How to visualize MPSH

Asked by zhikai on 2018-12-02

Dear siesta developers and users

I am trying to visualize MPSH for some energy values after calculating MPSH eigenvalues via sisl https://github.com/zerothi/sisl.

Is there any way to visualize these orbitals such as HOMO and LUMO.

Any help will be appreciated!

best regards
Zhikai

Question information

Language:
English Edit question
Status:
Solved
For:
Siesta Edit question
Assignee:
No assignee Edit question
Solved by:
Nick Papior
Solved:
2018-12-11
Last query:
2018-12-11
Last reply:
2018-12-05
Nick Papior (nickpapior) said : #1

This snippet should show the required information with some details, please search the documentation of sisl for further details.
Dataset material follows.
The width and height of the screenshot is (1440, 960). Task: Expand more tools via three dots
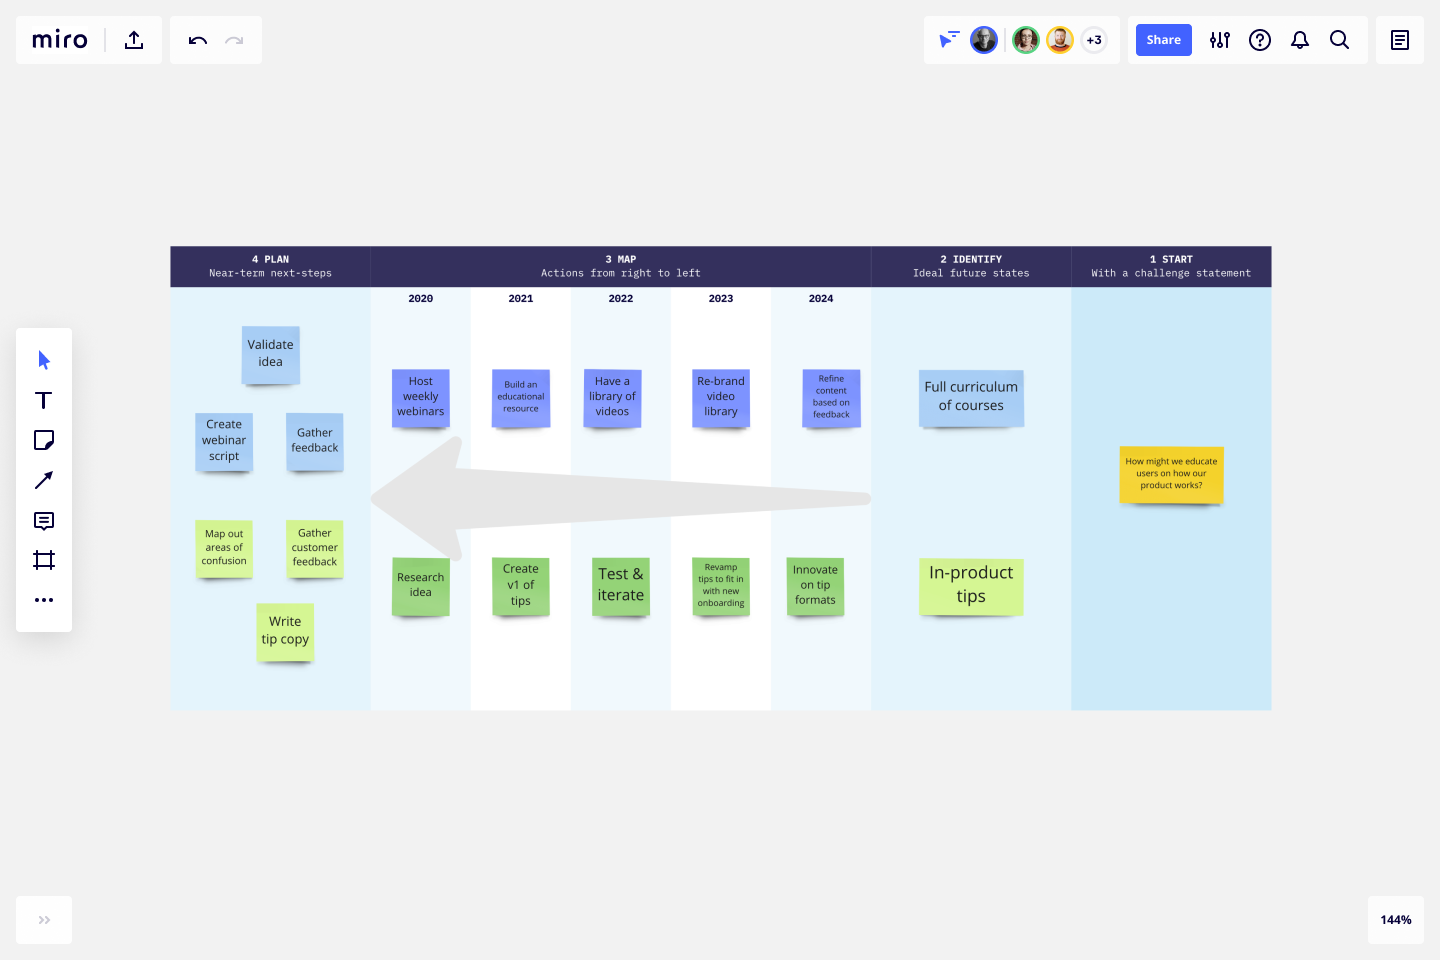point(44,600)
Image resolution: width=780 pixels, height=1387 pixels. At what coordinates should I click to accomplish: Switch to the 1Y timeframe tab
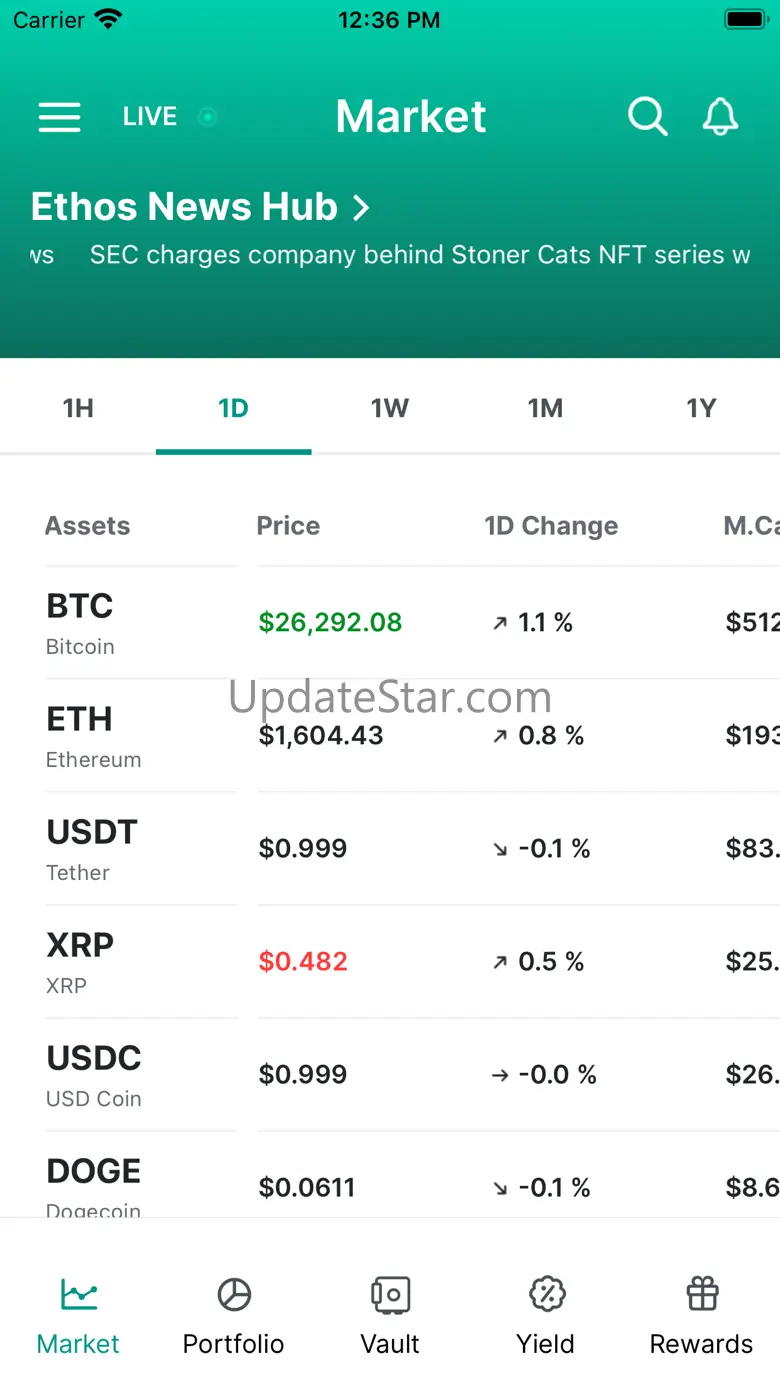click(x=701, y=408)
from __future__ import print_function
import sisl as si
import numpy as np

# Read in geometry
C60 = si.get_sile('RUN.fdf').read_geometry()
# Retrieve all C60 atoms:
a_C60s = (C60.atoms.Z == 6).nonzero()[0]

# Read in Hamiltonian (with basis-information)
H = si.get_sile('RUN.fdf').read_hamiltonian()
# Reduce the Hamiltonian to a sub-region
# This is also known as Molecular Projected Self-consistent Hamiltonian (MPSH)
H = H.sub(a_C60s)

# Find bounding box for the C60's
xm = H.geom.xyz.min(0) - H.geom.maxR()
xM = H.geom.xyz.max(0) + H.geom.maxR()
print(xm, xM)
# Define the region of space to plot the eigenstates in
sc = si.SuperCell(xM - xm, origo=xm)

# Create a list of eigenstates to plot
plot_states = range(236, 248)

# First do the molecular orbital from a periodic picture
es = H.eigenstate()

# Specify the grid to plot the molecular orbitals in
# The first number defines the "voxel" side-lengths
# and is thus a single number that uniquely defines the same
# voxel size along each direction
g = si.Grid(0.1, sc=sc)
print(g)

print(es.eig[plot_states])
for state in plot_states:
    print('Creating: {}'.format(state))
    es.sub(state).wavefunction(g)
    print('Writing: {}'.format(state))
    si.get_sile('p_mo_{}.cube'.format(state), 'w').write_grid(g)
    # Reset grid such that we don't create a superposition
    g.fill(0.)

# Try and plot it again without periodicity
H.set_nsc([1, 1, 1])
es = H.eigenstate()

# Specify the grid to plot the molecular orbitals in
# In this case we know that we should only plot the non-periodic
# images, and thus we need to force the boundaries to be anything
# but periodic. By default a Grid is sisl IS periodic.
g = si.Grid(0.1, sc=sc, bc=si.Grid.OPEN)
print(g)

# Create a list of eigenstates to plot
print(es.eig[plot_states])

for state in plot_states:
    print('Creating: {}'.format(state))
    es.sub(state).wavefunction(g)
    print('Writing: {}'.format(state))
    si.get_sile('mo_{}.cube'.format(state), 'w').write_grid(g)
    # Reset grid such that we don't create a superposition
    g.fill(0.)

zhikai (zhikaizhao) said : #2

Dear Papior

Thank you for your reply! It helps a lot.

In your snippet,
# Read in Hamiltonian (with basis-information)
H = si.get_sile('RUN.fdf').read_hamiltonian()

do you mean " H = si.get_sile('xxx.TSHS').read_hamiltonian()" ?
the file 'xxx.TSHS' is generated after Transiesta calc under bias voltage

zhikai

Best Nick Papior (nickpapior) said : #3

No, what I wrote was correct.

Please try and print H using your method and using my method, then you should see a difference.

zhikai (zhikaizhao) said : #4

Thanks Nick Papior, that solved my question.